Once Giardia's cyst is ingested, trophozoites emerge in the small intestine, and instead of directly invading the tissue, they use their sucker plates to attach themselves to the intestinal villi [2,7]. The consequent damage to the intestinal mucosa and the shortening of brush-border microvilli with or without villous atrophy, along with disaccharidase deficiency, induce a host immune response and increase intestinal permeability with anion hypersecretion and fluid accumulation in the intestine. Simultaneously, the damage extends to modify the bacterial flora, which may stimulate protozoal pathogenicity and intestinal barrier dysfunction and induce apoptosis of enterocytes [15].
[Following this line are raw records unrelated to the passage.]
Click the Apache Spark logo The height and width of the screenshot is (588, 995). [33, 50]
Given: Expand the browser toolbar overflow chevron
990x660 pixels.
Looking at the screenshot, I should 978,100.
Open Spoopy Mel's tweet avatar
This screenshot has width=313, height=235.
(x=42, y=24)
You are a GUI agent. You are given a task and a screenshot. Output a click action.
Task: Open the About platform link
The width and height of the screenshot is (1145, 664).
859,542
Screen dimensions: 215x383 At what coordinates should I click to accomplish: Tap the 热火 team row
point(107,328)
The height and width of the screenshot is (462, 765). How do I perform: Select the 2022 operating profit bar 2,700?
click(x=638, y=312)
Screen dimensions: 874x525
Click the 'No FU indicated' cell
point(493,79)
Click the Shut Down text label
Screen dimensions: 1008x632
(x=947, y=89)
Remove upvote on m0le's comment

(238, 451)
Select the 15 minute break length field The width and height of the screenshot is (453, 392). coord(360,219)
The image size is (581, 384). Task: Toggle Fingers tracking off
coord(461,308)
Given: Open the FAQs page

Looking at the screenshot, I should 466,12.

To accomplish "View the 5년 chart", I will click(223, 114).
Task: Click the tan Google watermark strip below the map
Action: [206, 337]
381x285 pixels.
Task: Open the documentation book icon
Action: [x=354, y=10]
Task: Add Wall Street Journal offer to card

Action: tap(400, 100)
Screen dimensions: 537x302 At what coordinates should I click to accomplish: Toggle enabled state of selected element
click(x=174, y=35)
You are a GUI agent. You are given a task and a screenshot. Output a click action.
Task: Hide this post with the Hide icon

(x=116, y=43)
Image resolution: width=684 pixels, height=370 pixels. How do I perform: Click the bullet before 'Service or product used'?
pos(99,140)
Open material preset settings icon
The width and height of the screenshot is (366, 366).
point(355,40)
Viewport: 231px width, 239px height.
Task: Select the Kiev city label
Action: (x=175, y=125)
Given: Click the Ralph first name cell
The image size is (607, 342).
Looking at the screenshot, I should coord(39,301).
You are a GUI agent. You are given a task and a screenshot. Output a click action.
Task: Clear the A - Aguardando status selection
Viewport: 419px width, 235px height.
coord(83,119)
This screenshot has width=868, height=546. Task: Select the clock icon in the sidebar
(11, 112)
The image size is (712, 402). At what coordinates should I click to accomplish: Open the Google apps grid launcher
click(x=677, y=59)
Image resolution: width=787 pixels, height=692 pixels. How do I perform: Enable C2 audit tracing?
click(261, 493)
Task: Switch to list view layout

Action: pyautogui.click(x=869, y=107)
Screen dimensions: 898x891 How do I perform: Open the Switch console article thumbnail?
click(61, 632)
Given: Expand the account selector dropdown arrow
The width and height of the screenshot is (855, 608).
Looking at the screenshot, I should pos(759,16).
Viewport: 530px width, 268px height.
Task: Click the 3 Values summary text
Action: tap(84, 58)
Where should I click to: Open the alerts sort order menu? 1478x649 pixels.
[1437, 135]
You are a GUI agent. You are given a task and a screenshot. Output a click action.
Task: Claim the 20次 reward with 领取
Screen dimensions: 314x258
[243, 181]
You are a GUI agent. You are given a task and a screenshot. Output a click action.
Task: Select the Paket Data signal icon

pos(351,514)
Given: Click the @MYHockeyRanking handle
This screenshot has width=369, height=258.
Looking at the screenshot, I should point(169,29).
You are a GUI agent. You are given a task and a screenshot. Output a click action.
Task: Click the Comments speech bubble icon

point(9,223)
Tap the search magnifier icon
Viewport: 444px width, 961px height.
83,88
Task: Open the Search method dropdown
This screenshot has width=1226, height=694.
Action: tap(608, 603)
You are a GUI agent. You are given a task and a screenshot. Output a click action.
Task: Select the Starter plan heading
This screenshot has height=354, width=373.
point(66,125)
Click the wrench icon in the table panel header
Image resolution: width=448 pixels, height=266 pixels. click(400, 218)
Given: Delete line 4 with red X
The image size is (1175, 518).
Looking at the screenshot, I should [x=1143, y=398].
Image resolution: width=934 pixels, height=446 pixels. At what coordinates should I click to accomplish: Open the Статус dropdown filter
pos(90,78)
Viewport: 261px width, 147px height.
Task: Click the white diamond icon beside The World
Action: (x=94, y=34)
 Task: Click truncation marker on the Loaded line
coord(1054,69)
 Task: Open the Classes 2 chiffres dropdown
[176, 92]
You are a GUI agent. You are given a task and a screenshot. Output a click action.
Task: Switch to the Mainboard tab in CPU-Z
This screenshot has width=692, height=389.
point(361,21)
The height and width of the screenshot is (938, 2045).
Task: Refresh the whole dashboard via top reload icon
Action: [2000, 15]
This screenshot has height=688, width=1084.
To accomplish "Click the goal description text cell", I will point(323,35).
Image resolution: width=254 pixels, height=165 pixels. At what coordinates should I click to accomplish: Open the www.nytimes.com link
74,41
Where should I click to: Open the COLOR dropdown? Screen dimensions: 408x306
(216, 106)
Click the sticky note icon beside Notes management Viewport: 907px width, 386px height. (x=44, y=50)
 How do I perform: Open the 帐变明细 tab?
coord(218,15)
The literature has shown that acute renal injury (AKI) or acute renal failure could be associated with Salmonella infection; for instance, AKI has occurred in 2.5% of patients with typhoid fever [16]. In the setting of Salmonella infection, AKI is likely due to mixed prerenal and intrarenal etiologies, such as the renal hypoperfusion due to severe vomiting and diarrhea and the toxic damage induced by Salmonella septicemia. Aggressive treatment with IV hydration with crystalloids and prompt initiation of proper antibiotics can prevent any kidney injury that may require hemodialysis. Cases of Giardia lamblia and Salmonella co-infections with severe sepsis leading to end-organ damage were reported outside the USA in Egypt, Japan, and other sub-Saharan African countries but are infrequent in the USA [17].

Conclusions

This case highlights the importance of taking a careful travel history and identifying bacterial co-infection with parasites when a patient presents with severe illness. Appropriate and timely antibacterial management based on cultures is necessary to treat a possible life-threatening iNTS. Aggressive hydration and close monitoring of renal function are required to reverse renal injury and prevent renal failure and the subsequent long-term hemodialysis requirements.